Dataset »
##########
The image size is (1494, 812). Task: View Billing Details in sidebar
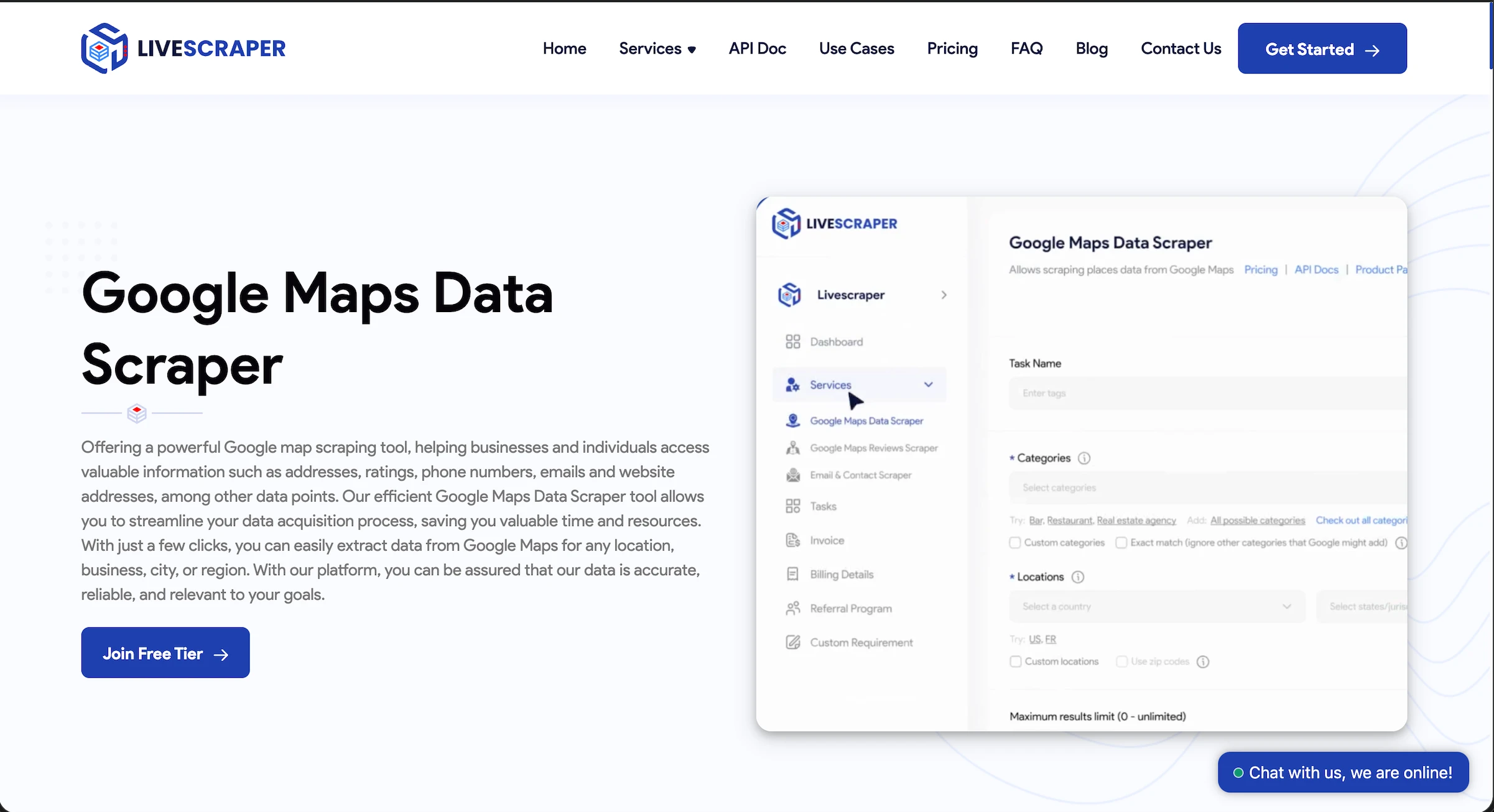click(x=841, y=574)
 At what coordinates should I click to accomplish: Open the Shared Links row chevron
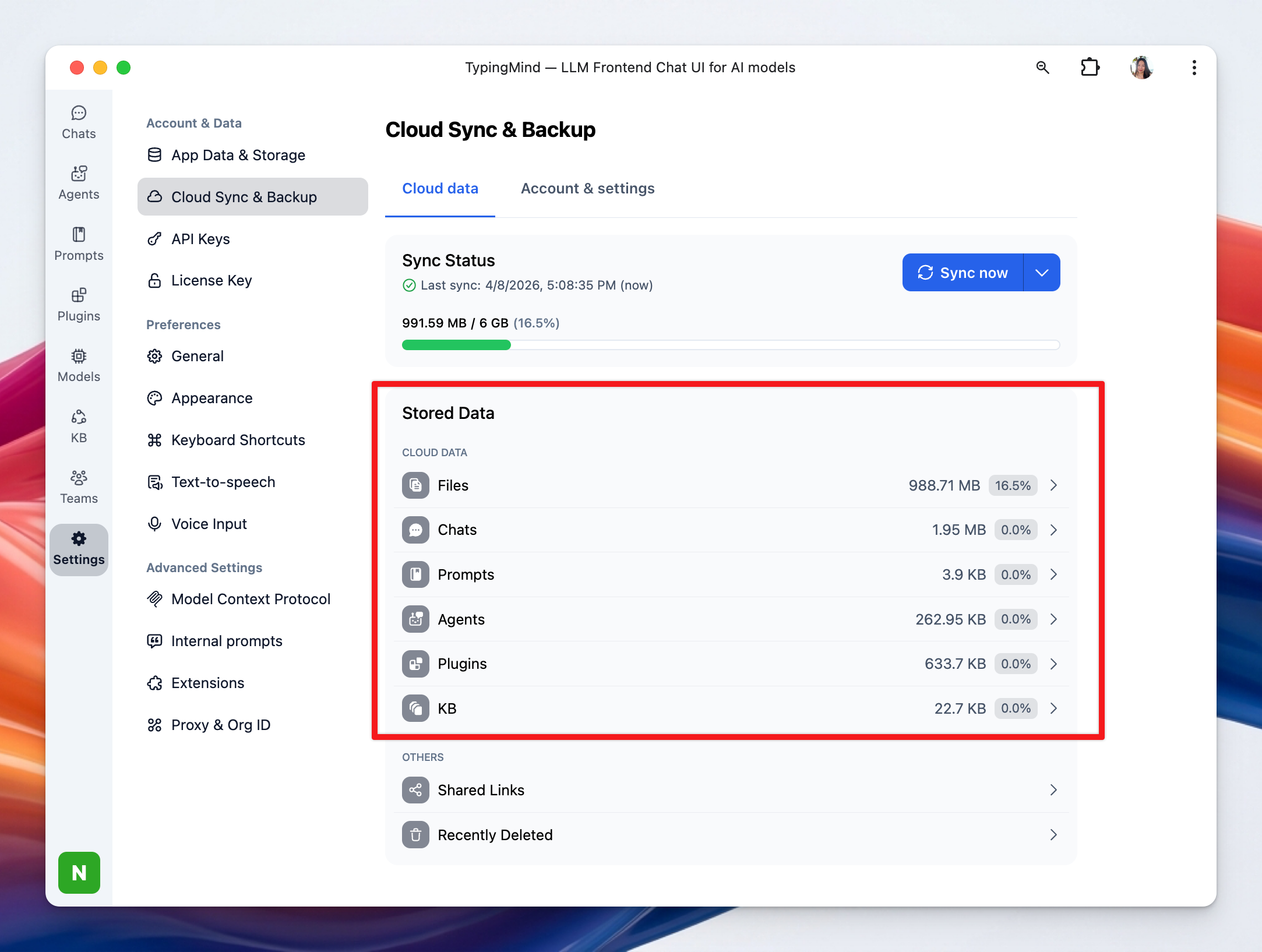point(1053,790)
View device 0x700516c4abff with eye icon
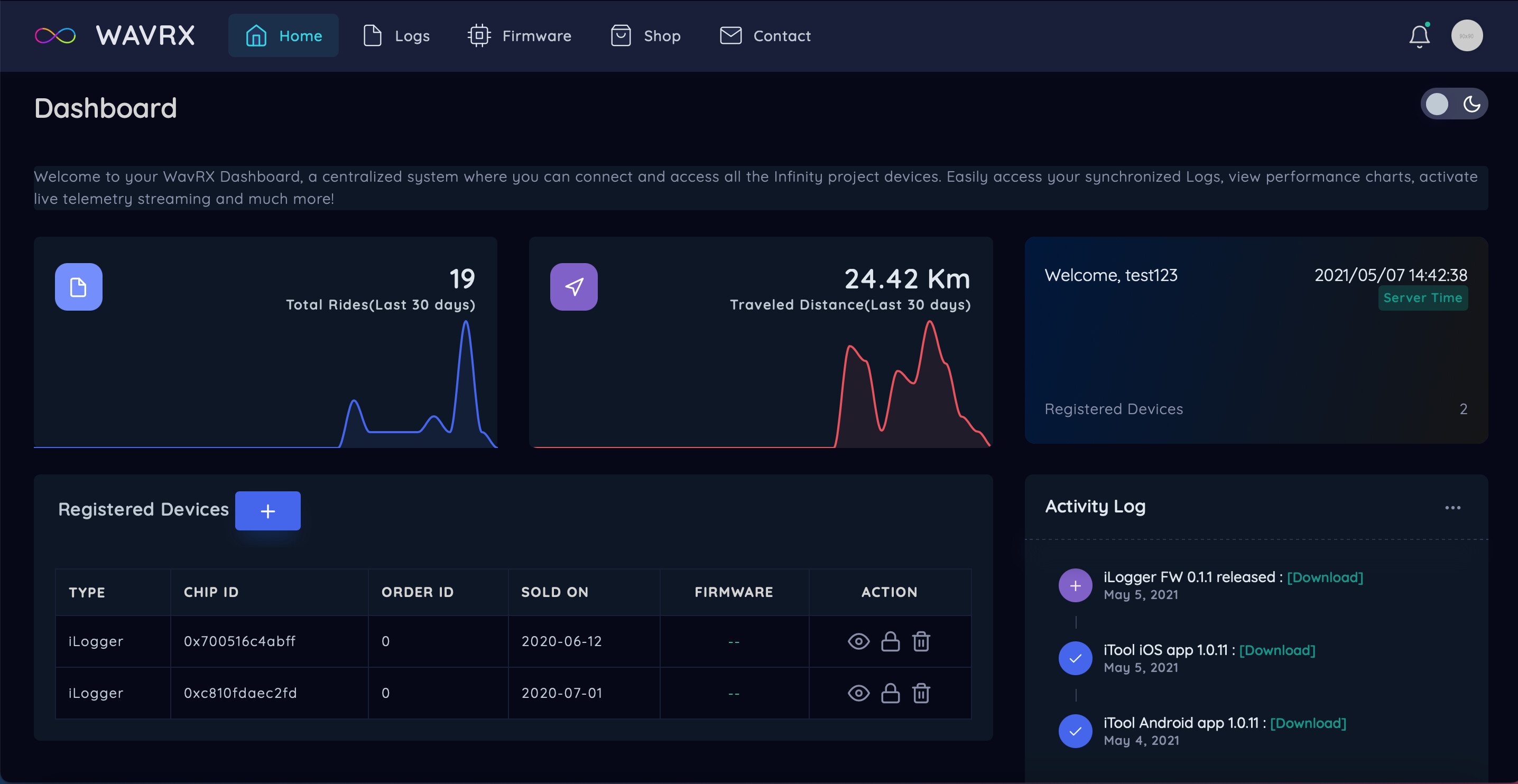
##########
Brief »
Exclude the pictures and give back the rest of the data above exactly as written.

Result of this task »
The image size is (1494, 812). Task: View Billing Details in sidebar
click(x=841, y=574)
 At what coordinates should I click to accomplish: Open the Shared Links row chevron
point(1053,790)
View device 0x700516c4abff with eye icon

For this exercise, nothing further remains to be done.